Diary & Blog w/c 26th May 2014

YOUR NORWICH

The hospital contract is agreed, the pain has been shared, and hopefully ink will be on the page early next week. The late stages of contract negotiation have similar rules to those of Fight Club, so I will not touch on the discussions at all. It is enough to say that the deal is done, relationships are largely intact, and we can move forward with our transformation plans for the City.

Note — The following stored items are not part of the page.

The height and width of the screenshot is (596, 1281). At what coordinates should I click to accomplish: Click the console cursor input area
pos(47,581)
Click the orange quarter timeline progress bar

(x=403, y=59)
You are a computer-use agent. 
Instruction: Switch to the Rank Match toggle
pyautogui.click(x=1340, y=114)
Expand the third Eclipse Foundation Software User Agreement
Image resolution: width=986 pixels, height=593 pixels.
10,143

Operation Domino has been a real success in getting organisations to work together and reduce delays in the urgent care system, but the next big challenge is reducing the number of people who become acutely unwell in the first place. And if we can't reverse the growth in hospital admissions with real pace the whole system is going to run into serious financial and operational problems. So we need to act at whole city scale, getting services mobilised this year, and make significant investment with belief but no certainty of success.

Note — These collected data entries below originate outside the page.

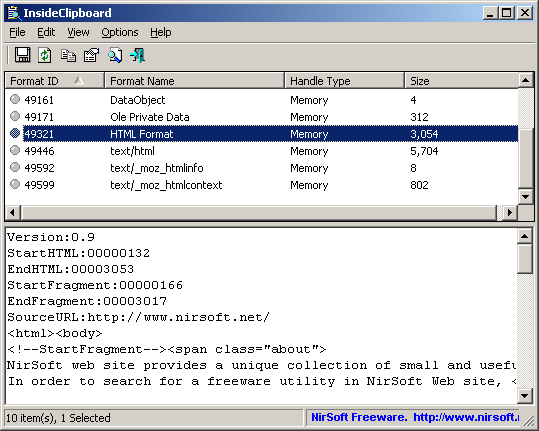Follow the NirSoft Freeware website link
Viewport: 539px width, 431px height.
click(x=415, y=417)
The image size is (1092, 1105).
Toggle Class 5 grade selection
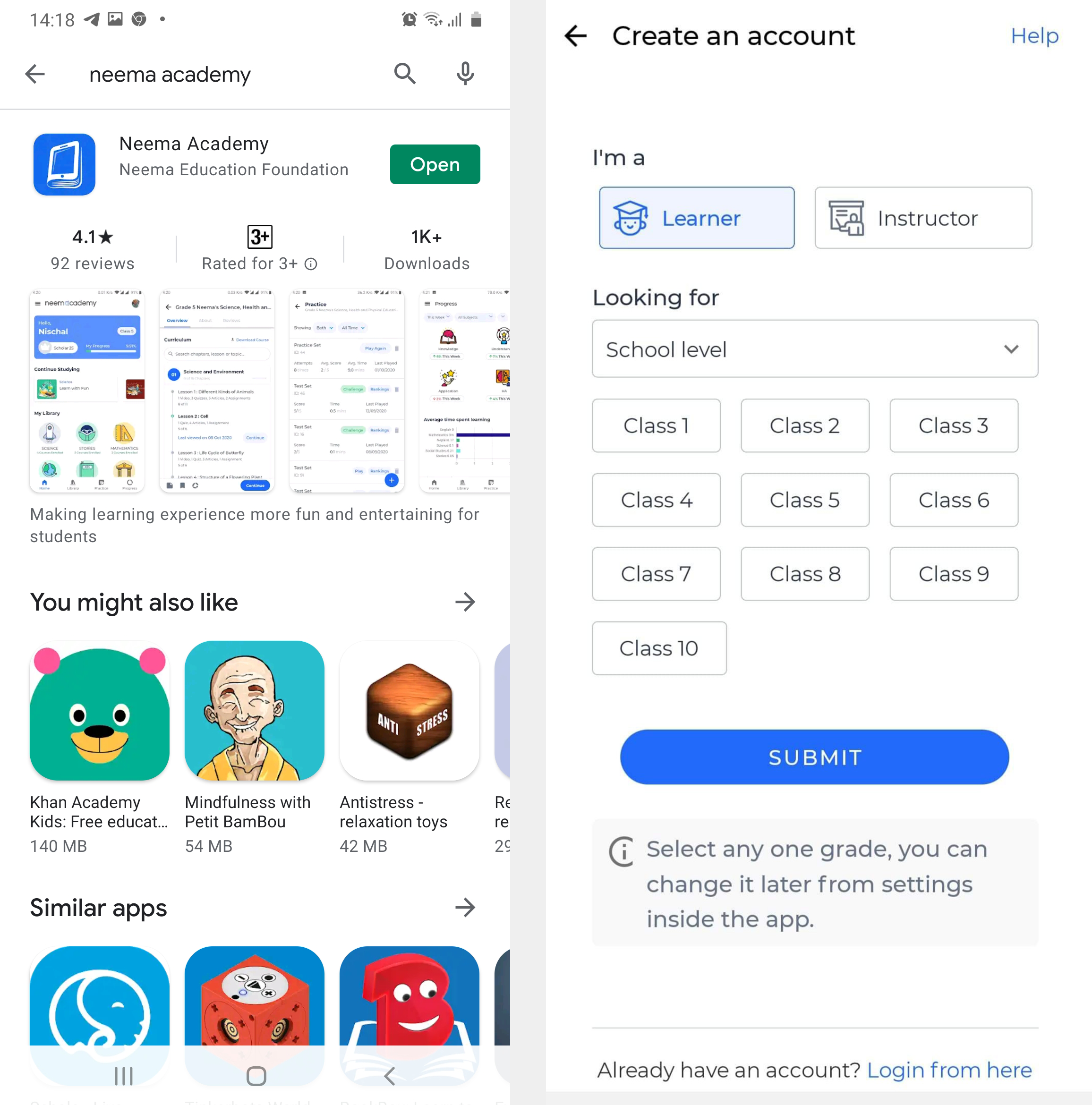tap(805, 499)
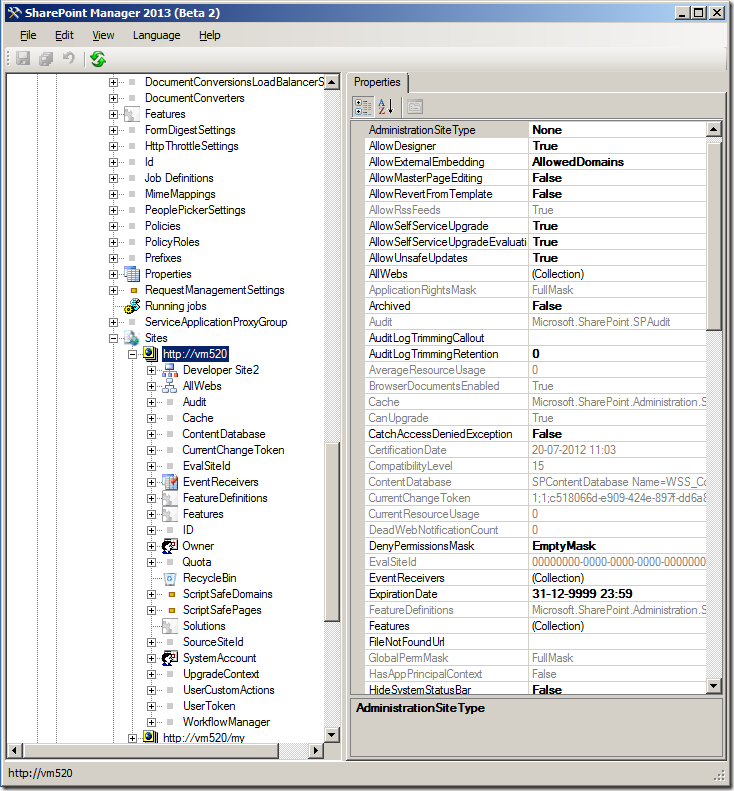Select the WorkflowManager tree item
734x791 pixels.
[225, 722]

Next week we'll be launching 'YourNorwich' - our five year plan to create joined up community health and social care services - the Eastern Daily Press have very helpfully trailed it for us here.

We hope it will be a transformation triple: first bringing health services together around clusters of GP surgeries; second developing unified health and social care pathways; and third a major step forward in the way in which we design services in partnership with the people they are designed to serve. Health and care designed for you with you.

The formal launch will be at our AGM on 24th June (Open Norwich, London Street, 10am), and if you're a resident of Norwich please do come - we'll do all the statutory bits in 45 minutes and then throw the meeting open to the public - not just to debate the issues, but to set the agenda. Mental Health Services? Residential and Nursing Homes? Access to your GP? Healthcare out of Hours? Patient Transport? You decide and we'll facilitate. Every project will then have a community panel to develop the services in partnership with local clinicians. Your health, your care, your taxes. YourNorwich.

SOCIAL MEDIA PIONEERS

I opened up the HSJ supplement looking for tips on how to use social media to better connect with the public - I have 1,600 twitter followers but only 25% of them are Norwich residents, and having a transparent organisation with an open door approach to engagement is always limited to the number of people who know they're welcome and take the trouble to stop by. It is not false modesty to say that I believed that my tweets and blogs were moderately successful, and fairly standard - particularly as I pinched the whole idea for publishing a diary and a weekly account from Mark Newbold.

So, genuinely surprised, faintly embarrassed, but also very pleased and very grateful to find my name in there, and in such company. Annie Coops is a champion of social media, Teresa Chinn started a movement, James Titcombe has turned tragic and avoidable loss into a determined, balanced, and very dignified campaign to raise safety standards across the NHS.

And where do you start when describing what Dr Kate Granger has accomplished? Me, I tweet a bit, publish my diary, and blog about my week. The important thing for me is that it has validated the effort of waking up on a Saturday and writing even when nothing flows, and given me the encouragement to keep going and raise my game. So thank you to Andrew, Shaun, Emma, and Jenni - it was a lovely surprise and I'm still smiling.

The names are in alphabetical order and so it is entirely luck that I've ended up with the staple through my picture, just behind my right shoulder. This has, however, caused some hilarity in the office - Emma Maier has apparently made me a Health Service Journal Centrefold (I like horse riding, sunsets, and world peace).

Fortunately I'm in Liverpool most of the week for the NHS Confederation Conference, and will not have to bear further teasing. And I hear Kate Granger is speaking. Wonder if she'll autograph my copy?